À un moment donné dans le dialogue, le mot est lâché ; l’urgence de l’art implique, de plusieurs manières qui restent à définir, une urgence de la liberté puisque « sans celle-ci l’art n’est pas art ». D’ailleurs, l’actuel à féconder (par l’inactuel) prend rapidement le nom d’évènement pour lequel l’art aurait le rôle de révéler sa part « indomptable », ses possibilités ou sa fécondité si l’on veut. Suit évidemment ici un rapprochement sur le thème de l’évènement entre l’affectif, notamment sexuel, et l’esthétique. Le secret de la jouissance sexuelle ou esthétique semble être la dimension d’inattendu de l’amour ou de l’art, s’accordent les deux auteurs ; mais n’y a-t-il pas une jouissance esthétique de plénitude, une sorte de complétude du présent que l’œuvre d’art atteint et qui fait de la jouissance une célébration de cette fragile complétude ou le possible ne pointe pas le manque du réel mais en est une sorte d’aura. Et par conséquent, ne peut-on pas ajouter à l’art baroque –très présent dans les propos des auteurs, l’art classique comme renvoyant à un autre aspect de la jouissance esthétique, où c’est l’immobile qui est magnifié et non le mobile ou l’impulsif. Pour le Baroque la surdétermination du présent par la beauté de l’œuvre est une effraction, un jaillissement improbable et in fine un chemin vers le Surdéterminant. Pour le Classique cette surdétermination du réel par le beau est un avant-goût du Surdéterminant. Toutefois, il est vrai que la dynamique du cheminement-vers propre au Baroque est aussi un avant-goût de la dynamique interne du Surdéterminant (la circumincession trinitaire ou la contemplation désirante face à face dirait le théologien). Il est vrai aussi que le Baroque réussit à montrer la tension du présent vers ses possibles, voire vers son surpossible (un possible qui incarne l’impossibilité de l’impossible), faisant ainsi de la jouissance esthétique une libération plutôt qu’un enchantement comme dans l’art classique.
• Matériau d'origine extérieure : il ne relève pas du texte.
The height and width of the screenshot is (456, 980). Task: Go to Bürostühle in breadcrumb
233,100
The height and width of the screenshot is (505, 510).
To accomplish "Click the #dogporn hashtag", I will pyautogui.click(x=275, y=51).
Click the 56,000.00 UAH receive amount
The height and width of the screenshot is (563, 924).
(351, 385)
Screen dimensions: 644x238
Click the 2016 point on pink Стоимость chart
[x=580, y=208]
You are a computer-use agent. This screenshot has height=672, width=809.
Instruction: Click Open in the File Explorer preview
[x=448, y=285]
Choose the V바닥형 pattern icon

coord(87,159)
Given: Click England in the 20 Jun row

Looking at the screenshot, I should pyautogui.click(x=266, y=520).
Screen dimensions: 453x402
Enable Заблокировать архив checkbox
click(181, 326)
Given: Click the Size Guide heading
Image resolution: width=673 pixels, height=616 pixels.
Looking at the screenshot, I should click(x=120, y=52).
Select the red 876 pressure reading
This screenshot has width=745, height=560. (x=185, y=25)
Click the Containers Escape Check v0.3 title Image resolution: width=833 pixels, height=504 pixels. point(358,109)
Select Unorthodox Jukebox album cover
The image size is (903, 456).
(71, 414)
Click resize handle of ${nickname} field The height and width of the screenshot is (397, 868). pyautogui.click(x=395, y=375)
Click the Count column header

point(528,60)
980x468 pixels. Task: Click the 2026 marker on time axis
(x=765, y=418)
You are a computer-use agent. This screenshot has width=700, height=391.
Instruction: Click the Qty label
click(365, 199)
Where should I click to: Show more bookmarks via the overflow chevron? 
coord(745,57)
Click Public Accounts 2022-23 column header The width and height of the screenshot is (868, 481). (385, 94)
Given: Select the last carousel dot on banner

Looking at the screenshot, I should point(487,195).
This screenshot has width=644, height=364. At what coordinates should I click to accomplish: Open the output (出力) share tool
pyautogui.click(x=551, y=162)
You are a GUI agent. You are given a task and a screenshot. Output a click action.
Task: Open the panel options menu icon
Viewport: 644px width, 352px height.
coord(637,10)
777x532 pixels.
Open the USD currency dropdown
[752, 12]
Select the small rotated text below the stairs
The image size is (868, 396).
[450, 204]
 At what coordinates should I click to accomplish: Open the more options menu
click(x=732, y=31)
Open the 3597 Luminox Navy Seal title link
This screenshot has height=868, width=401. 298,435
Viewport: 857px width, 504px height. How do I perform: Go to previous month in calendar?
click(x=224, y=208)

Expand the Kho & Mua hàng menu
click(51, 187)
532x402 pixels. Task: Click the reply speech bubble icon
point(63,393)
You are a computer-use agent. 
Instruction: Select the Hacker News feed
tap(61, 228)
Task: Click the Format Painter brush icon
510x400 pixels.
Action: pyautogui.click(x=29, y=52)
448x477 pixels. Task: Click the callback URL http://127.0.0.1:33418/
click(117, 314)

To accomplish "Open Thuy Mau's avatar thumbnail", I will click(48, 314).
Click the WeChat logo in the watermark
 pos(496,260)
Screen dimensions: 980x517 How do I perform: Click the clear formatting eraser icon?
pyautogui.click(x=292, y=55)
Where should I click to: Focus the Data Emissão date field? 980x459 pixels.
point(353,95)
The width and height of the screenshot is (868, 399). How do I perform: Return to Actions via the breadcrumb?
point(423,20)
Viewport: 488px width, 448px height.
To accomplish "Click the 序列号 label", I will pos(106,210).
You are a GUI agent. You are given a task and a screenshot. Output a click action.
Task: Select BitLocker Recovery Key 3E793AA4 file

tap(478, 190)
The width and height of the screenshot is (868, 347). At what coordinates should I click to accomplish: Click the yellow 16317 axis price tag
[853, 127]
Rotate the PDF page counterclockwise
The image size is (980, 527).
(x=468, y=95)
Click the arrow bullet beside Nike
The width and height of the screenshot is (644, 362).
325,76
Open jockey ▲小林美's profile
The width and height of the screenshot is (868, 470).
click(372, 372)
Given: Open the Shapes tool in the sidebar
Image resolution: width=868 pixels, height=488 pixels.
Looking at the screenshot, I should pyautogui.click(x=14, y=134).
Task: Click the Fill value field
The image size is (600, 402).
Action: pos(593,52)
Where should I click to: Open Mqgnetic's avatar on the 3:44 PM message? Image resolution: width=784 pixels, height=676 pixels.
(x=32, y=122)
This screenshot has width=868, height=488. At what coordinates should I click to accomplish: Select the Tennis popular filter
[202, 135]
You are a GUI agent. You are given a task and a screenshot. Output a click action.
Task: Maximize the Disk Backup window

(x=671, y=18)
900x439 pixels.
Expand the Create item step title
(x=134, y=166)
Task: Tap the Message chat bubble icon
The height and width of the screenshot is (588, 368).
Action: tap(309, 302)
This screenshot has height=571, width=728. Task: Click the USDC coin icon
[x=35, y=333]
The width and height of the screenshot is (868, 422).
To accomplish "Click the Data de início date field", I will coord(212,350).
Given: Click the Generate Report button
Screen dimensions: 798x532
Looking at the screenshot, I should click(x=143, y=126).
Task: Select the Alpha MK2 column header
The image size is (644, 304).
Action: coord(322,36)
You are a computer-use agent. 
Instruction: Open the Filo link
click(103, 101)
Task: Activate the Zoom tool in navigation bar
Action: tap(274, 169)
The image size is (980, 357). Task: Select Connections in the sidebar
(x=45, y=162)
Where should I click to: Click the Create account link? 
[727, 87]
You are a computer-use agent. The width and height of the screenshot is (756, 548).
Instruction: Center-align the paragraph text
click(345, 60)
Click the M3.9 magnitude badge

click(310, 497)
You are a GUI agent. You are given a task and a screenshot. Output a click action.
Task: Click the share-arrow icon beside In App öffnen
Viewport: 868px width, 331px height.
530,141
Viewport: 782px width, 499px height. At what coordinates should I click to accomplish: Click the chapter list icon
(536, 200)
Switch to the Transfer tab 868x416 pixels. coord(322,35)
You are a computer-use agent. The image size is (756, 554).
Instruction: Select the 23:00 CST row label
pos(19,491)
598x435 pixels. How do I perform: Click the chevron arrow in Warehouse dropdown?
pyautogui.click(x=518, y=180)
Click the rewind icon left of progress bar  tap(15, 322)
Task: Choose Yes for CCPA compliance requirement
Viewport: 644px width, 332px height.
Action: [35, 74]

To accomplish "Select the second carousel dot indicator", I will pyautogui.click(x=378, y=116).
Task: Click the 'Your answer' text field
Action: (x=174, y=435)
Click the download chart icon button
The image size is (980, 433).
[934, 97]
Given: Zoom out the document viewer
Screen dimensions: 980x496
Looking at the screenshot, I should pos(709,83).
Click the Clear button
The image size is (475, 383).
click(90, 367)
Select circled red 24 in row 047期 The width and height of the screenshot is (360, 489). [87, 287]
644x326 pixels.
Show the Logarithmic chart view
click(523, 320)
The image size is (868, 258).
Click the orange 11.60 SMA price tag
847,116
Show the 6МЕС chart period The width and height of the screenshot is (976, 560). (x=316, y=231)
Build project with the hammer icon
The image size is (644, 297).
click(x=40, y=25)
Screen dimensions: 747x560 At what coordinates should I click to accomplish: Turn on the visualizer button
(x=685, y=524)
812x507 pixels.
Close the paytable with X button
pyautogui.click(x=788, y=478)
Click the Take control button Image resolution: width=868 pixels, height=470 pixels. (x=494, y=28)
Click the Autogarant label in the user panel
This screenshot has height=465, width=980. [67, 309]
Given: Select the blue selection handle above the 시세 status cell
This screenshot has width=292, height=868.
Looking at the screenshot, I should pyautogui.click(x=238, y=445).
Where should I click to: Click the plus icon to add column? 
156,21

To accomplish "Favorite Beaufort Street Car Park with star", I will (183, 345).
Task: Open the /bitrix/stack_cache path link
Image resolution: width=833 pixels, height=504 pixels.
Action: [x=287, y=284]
Enfin, la pensée incarnée est style –et c’est cela le sens de l’art, et pour qu’elle le soit elle est recherche permanente de la différence fragile dans la répétition. On pourrait ajouter que la pensée est aussi rythme ; rythme parce que rapport pur au temps. Cela peut être décliné en politique à transcendances horizontales multiples au sens que lui donne Marcadé ou en cette autre politique de cette autre polis qu’est la cité de Dieu, et qui n’est pas moins politique que la première puisqu’il ne s’agit de rien de moins que du vivre ensemble avec Dieu même (« communion des saints », « vision béatifique », etc. pourra décliner le théologien Alexandre).
À la fin de ce petit livre, le jeu d’échos de ces deux pensées semble vouloir se prolonger ; la postface d’Alain Cugno, qui se jette dans la mêlée, l’atteste en douceur. À suivre.